Work to be completed
List each line of the material below that contains the string "demo", treating uppercase and lowercase letters as different.

Study material
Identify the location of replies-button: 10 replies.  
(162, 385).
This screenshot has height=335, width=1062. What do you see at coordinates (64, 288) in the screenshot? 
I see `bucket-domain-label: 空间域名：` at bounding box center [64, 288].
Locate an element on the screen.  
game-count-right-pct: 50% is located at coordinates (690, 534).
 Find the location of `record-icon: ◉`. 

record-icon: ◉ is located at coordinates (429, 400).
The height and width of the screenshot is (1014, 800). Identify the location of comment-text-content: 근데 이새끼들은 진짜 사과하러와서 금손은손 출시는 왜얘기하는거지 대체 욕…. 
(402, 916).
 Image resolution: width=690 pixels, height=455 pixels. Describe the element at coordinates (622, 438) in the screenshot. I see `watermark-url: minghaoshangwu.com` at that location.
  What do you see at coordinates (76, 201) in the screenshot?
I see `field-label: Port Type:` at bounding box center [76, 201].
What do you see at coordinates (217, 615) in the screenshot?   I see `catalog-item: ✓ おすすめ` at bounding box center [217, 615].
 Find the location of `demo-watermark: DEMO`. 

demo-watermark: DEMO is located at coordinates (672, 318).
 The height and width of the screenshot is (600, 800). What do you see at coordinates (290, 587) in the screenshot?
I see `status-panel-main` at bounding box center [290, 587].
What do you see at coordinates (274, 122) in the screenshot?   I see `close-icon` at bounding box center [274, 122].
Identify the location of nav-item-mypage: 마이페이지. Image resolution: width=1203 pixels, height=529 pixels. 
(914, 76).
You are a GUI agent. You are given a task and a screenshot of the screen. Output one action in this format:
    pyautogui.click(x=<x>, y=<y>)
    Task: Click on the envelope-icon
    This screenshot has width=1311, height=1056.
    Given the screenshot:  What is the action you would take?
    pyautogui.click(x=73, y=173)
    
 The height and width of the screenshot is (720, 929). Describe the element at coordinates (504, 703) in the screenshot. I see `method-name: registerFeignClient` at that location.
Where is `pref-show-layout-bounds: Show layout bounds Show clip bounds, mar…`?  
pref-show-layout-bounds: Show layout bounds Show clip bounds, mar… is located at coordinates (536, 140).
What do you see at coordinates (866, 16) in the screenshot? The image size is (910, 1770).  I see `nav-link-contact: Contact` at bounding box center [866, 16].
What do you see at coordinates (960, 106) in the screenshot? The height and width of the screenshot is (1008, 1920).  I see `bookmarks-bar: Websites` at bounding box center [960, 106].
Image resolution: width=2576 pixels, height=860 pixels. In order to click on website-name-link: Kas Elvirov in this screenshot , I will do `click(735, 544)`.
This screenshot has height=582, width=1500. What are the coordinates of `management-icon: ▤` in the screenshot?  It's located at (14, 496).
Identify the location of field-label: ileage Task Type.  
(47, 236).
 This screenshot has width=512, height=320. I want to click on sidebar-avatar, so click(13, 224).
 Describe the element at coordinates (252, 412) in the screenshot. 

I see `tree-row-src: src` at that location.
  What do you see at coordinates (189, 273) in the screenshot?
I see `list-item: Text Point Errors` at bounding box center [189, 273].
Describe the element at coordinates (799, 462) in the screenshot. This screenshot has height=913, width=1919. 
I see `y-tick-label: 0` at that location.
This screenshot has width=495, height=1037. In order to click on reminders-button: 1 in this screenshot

Exercise response
 Find the location of `demo-watermark: DEMO`. 
demo-watermark: DEMO is located at coordinates (672, 318).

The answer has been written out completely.